Based on the results from the experiments conducted within the EGTL framework, several key findings emerged that underscore the effectiveness of integrating GenAI into the data processing pipeline. The experiments demonstrated a high overall success rate across different stages, with the loading phase achieving a perfect success rate of 100%, reflecting the robustness of the EGTL model in completing complex data management tasks. Notably, even at higher difficulty levels, models such as GPT-4 and GPT-3.5-turbo exhibited strong performance, particularly in handling more intricate data transformation tasks.

The conducted code generation experiments demonstrated a high level of success, with all tasks achieving a 100% success rate. The generative AI models efficiently generated programming code for schema creation, unused structure removal, and backup table generation, significantly streamlining real-time system operations. These results validate the capability of the EGTL model to automate complex code generation processes, contributing to DataOps principles on streamlining workflows and data reliability. Furthermore, it supports decentralized data management and facilitates a self-serve infrastructure according to the data mesh.

The experiments validated the feasibility of real-time data processing, especially at lower difficulty levels, where the average model work time of 1.63 s was deemed acceptable for streaming data applications. This indicates that the EGTL model can effectively support near-real-time data processing, a critical capability in modern data-driven environments. Overall, the experiment results affirm that the EGTL model, enhanced by GenAI, can improve data quality, processing efficiency and opening new possibilities for real-time data integration and analysis, positioning it as a valuable advancement in the field of data engineering.
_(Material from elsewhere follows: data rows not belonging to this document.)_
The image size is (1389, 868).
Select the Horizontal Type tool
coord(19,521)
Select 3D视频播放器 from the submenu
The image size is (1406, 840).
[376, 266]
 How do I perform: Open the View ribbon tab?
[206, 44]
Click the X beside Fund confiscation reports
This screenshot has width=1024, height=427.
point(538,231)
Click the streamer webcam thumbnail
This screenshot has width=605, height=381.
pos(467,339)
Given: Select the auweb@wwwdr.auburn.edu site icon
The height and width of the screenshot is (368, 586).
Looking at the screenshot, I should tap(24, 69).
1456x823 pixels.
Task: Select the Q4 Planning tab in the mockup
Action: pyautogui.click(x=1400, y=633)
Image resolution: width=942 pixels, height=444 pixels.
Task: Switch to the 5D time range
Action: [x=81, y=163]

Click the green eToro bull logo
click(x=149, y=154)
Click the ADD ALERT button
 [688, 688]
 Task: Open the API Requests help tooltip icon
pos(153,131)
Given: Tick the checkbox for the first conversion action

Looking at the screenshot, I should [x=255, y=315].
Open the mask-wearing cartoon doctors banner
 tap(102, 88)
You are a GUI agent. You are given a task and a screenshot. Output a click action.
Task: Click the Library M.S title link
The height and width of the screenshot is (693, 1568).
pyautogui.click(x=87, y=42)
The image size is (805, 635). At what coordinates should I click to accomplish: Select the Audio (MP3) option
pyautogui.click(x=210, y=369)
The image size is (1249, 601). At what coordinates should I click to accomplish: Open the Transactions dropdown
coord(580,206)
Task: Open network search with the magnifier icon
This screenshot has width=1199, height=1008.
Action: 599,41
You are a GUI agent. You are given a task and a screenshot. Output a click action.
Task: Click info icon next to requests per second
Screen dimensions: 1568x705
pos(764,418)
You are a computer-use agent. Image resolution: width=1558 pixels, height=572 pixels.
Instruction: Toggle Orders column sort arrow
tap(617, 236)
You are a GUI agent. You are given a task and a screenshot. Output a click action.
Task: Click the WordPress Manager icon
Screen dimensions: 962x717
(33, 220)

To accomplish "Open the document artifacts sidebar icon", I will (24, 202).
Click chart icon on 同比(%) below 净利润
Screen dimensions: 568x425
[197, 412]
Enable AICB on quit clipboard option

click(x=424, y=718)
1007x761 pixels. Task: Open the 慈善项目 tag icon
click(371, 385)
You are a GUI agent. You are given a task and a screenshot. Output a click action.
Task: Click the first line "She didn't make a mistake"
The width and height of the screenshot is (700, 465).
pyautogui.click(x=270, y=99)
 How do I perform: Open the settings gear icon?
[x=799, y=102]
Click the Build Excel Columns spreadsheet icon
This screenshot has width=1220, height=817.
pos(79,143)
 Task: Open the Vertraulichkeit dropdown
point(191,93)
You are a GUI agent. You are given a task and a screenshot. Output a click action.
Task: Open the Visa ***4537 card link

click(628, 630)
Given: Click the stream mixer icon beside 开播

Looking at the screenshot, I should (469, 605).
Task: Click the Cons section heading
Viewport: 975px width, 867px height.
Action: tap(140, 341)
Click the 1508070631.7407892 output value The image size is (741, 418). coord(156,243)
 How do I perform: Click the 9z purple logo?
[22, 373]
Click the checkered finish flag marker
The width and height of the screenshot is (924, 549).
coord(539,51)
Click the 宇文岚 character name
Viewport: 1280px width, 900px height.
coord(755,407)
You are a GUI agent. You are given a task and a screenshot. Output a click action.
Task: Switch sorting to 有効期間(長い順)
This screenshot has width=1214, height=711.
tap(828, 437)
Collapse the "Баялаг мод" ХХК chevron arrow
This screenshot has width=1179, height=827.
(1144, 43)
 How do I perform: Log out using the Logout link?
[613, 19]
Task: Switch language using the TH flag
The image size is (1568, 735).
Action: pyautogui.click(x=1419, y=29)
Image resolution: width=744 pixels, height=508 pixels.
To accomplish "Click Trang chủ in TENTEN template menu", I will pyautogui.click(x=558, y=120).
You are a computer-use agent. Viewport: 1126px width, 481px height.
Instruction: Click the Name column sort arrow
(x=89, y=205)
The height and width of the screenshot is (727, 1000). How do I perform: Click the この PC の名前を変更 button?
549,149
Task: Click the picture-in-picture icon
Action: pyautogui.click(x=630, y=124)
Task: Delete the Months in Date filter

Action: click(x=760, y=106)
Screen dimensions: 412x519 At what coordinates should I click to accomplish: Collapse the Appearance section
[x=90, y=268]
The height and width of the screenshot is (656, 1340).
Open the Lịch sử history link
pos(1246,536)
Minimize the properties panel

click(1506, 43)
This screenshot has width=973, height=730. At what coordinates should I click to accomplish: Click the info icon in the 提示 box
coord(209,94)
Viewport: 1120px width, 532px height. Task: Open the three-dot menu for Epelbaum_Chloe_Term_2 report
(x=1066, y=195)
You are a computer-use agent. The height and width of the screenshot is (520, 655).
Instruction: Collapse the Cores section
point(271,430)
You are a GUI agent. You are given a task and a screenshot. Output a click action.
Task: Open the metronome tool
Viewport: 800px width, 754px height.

The next step is to propose the solution architecture of the Hyperloop project decision-making ecosystem that is based on a data engineering ETGL model. A case study should be performed on exact big data projects to measure the efficiency and efficacy of EGTL. A comparison of custom GPT model usage in EGTL and use cases, the performance impact, and ethical and security considerations should be analyzed in future research.

A solution architecture high-level design contributed to the need for setting up data requirements for the big data project involving complex various data sources, formats, and storages supported by GenAI.

Limitations. Research does not evaluate ethical or moral considerations for the use of GenAI in the ETL process or the cultural, religious, or political aspects of EGTL model integration. The study might not address industry-specific extraction challenges comprehensively, e.g., unique regional regulatory requirements, proprietary data formats, or the sensitivity level of information being processed and its security.

This study recommends using the proposed EGTL model responsibly and according to the rules, laws, and professional ethics and regulations of the area where it is applied. These limitations highlight the need for continuous research and the adaptation of ETL processes to keep pace with the evolving data landscape. The EGTL model is one aspect that shows how existing ETL processes can be improved given disruptive technologies. Specific user group access for Fusion and Alliance stores must be set based on project requirements and the best security practices and are not in the scope of the research.

Future research should focus on several key areas. First, scalability testing with larger datasets and real-time applications is critical to validate the model’s effectiveness in handling high data loads and streaming environments. Second, case studies applying the EGTL model to web applications should demonstrate its practical utility across diverse digital ecosystems. Additionally, gathering industry feedback through surveys will be essential for informing and guiding future refinements to the EGTL model.